In the tasks of pose estimation and behavior analysis in computer vision, conventional models are often constrained by various factors or complex environments (such as multiple targets, small targets, occluded targets, etc.). To address this problem, this paper proposes a symmetric cascaded additive network (MulAG) to improve the accuracy of posture estimation and behavior analysis in complex environments. MulAG consists of two modules, MulA and MulG. The MulA module is designed based on a cascaded symmetric network structure and incorporates the addition operation. MulA extracts the posture spatial features of the target from a single frame image.
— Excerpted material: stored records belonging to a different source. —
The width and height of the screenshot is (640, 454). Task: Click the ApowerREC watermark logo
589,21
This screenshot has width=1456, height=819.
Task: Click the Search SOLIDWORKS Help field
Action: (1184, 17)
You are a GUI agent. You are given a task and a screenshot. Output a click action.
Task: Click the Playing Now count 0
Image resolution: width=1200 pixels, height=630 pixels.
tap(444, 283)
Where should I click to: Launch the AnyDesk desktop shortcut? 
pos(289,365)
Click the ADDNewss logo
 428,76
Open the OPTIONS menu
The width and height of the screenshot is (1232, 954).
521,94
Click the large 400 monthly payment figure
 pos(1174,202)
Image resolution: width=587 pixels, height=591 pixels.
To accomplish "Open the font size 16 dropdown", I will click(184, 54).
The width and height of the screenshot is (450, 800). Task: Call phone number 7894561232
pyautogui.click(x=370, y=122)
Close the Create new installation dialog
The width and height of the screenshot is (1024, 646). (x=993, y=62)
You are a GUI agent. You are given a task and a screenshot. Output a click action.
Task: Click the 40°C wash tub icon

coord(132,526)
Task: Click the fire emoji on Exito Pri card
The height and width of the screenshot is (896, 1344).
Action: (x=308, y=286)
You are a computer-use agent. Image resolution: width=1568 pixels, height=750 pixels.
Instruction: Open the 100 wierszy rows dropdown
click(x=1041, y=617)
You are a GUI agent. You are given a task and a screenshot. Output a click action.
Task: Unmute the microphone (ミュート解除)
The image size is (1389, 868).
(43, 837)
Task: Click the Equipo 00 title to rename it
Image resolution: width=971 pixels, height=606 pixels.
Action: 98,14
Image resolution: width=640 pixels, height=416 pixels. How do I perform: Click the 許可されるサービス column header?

And, the MulG module is designed based on three continuous GRUs (gated recurrent unit). Based on the MulA, MulG extracts the posture temporal features from the posture spatial features of the moving target and predicts the posture temporal features of the moving target. The paper firstly demonstrates the feasibility of addition operations in pose estimation tasks by comparing with MobileNet-v3 in ablation experiments. Secondly, on the HiEve and CrowdPose datasets, MulA achieves accuracy of 79.6% and 80.4%, respectively, outperforming the PTM model by 12.0% and 21.2%. Detection speed of MulA achieves the best value at 8.6 ms, which is 1 times higher than HDGCN. The result demonstrates the effectiveness of MulA in multi-target pose estimation in complex scenes. Finally, on the HDMB-51 and UCF-101 datasets, MulAG achieves accuracy of 74.8% and 86.3%, respectively, outperforming HDGCN by 9.6% and 9.5%. Compared with SKP and GIST, the fps of MulAG (44.8 s⁻¹) is improved by 8.2% and 8.9%. These experiments highlight the generalizability and superiority of MulAG in behavior analysis and pose estimation tasks.

查看原文本刊更多论文

基于对称级联AdderNet的多目标姿态估计与行为分析

在计算机视觉的姿态估计和行为分析任务中，常规模型经常受到各种因素或复杂环境（如多目标、小目标、遮挡目标等）的约束。为了解决这一问题，本文提出了一种对称级联加性网络（MulAG），以提高复杂环境下姿态估计和行为分析的准确性。MulAG由MulA和MulG两个模块组成。MulA模块是基于级联对称网络结构设计的，并结合了加法运算。MulA从单帧图像中提取目标的姿态空间特征。MulG模块是基于三个连续gru（门控循环单元）设计的。MulG基于MulA，从运动目标的姿态空间特征中提取姿态时间特征，并对运动目标的姿态时间特征进行预测。本文首先通过与MobileNet-v3在烧蚀实验中的对比，论证了加法运算在位姿估计任务中的可行性。其次，在HiEve和CrowdPose数据集上，MulA的准确率分别达到79.6%和80.4%，分别比PTM模型高12.0%和21.2%。MulA的检测速度在8.6 ms时达到最佳值，是HDGCN的1倍。实验结果证明了MulA算法在复杂场景下多目标姿态估计中的有效性。最后，在HDMB-51和UCF-101数据集上，MulAG的准确率分别达到74.8%和86.3%，比HDGCN高9.6%和9.5%。与SKP和GIST相比，MulAG的fps （44.8 s−1）分别提高了8.2%和8.9%。这些实验突出了MulAG在行为分析和姿态估计任务中的通用性和优越性。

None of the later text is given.